● **Dataset**:

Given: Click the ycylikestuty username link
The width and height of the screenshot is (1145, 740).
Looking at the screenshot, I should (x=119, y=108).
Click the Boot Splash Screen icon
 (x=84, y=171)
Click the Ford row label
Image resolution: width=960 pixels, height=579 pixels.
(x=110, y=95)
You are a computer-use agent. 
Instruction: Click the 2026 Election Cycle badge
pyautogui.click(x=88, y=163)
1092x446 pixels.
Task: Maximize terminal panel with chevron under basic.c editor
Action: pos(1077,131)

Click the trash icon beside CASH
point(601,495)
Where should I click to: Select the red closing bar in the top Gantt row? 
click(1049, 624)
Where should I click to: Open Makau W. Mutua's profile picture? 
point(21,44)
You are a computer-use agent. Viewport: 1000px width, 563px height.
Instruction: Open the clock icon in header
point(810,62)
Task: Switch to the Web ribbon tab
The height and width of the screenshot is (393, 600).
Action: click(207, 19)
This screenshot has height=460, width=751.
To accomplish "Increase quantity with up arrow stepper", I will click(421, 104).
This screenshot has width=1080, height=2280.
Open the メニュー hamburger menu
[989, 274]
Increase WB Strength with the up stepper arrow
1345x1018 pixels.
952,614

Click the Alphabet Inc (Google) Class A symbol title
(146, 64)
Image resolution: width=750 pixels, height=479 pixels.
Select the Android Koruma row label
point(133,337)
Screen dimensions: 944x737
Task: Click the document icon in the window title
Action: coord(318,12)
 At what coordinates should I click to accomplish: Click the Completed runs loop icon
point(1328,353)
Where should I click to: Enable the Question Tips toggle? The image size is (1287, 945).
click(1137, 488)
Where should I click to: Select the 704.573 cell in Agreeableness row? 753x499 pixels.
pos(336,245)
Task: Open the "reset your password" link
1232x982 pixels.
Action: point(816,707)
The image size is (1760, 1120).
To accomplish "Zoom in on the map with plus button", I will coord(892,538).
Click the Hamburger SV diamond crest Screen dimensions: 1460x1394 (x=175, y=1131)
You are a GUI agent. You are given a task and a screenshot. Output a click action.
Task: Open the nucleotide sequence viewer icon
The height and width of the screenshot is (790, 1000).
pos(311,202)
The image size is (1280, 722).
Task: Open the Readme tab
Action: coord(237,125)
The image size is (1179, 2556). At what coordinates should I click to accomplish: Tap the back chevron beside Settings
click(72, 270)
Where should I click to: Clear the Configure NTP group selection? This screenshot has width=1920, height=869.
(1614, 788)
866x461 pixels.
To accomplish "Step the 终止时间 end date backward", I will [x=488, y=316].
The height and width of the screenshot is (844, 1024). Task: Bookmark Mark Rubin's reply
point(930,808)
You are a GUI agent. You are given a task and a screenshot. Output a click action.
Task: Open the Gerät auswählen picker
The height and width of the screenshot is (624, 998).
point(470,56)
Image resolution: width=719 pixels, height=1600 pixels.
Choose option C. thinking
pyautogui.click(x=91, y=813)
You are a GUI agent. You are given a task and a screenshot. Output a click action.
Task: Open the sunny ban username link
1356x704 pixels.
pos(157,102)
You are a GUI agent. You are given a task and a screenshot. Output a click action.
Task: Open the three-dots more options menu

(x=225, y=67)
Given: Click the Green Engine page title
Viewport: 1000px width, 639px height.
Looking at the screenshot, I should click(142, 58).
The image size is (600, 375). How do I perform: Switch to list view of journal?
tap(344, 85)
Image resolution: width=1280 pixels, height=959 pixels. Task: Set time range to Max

● **Task instructions**: Filter the records for the string "link" and copy every line that holds it.

● **Result of the task**:
Given: Click the ycylikestuty username link
Task: Open the "reset your password" link
Task: Open the sunny ban username link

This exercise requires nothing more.